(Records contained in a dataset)
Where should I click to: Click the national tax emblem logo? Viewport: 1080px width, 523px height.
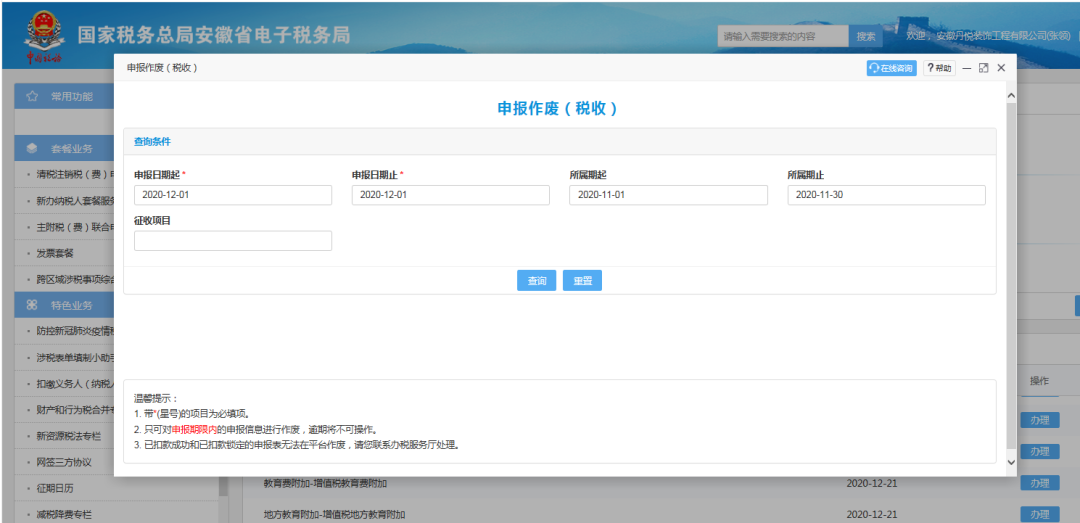(44, 31)
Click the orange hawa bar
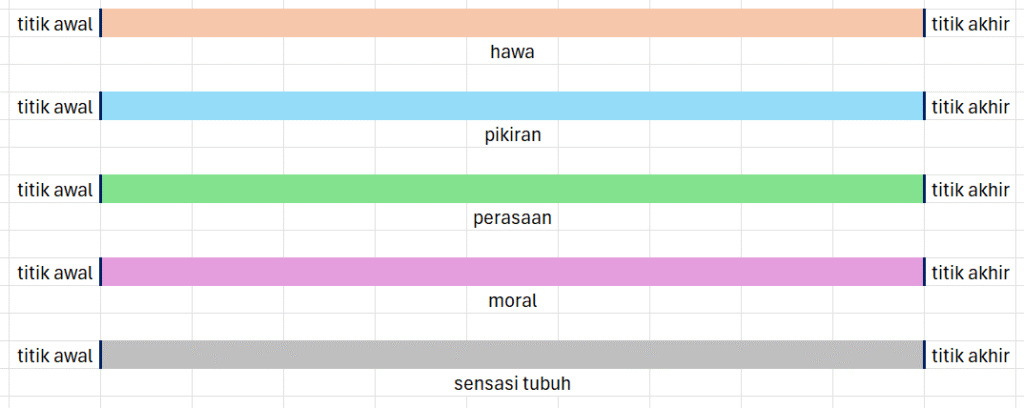1024x408 pixels. tap(512, 23)
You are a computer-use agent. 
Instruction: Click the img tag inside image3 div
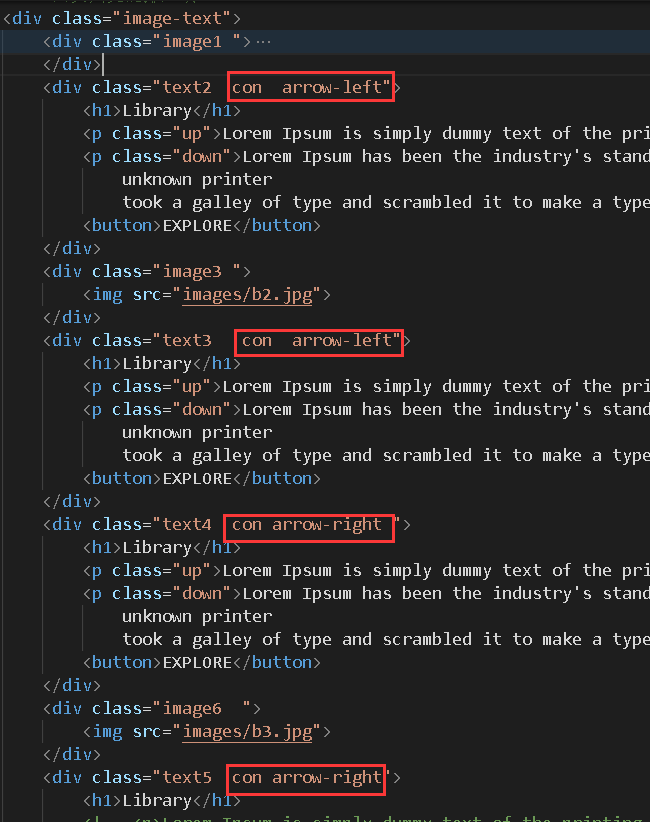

> _EXERCISE_
Leaving out only the pictures, retype every record exactly.

> _YOUR RESPONSE_
Where should I click to: Click the national tax emblem logo? Viewport: 1080px width, 523px height.
(44, 31)
Click the orange hawa bar
1024x408 pixels. tap(512, 23)
You are a computer-use agent. 
Instruction: Click the img tag inside image3 div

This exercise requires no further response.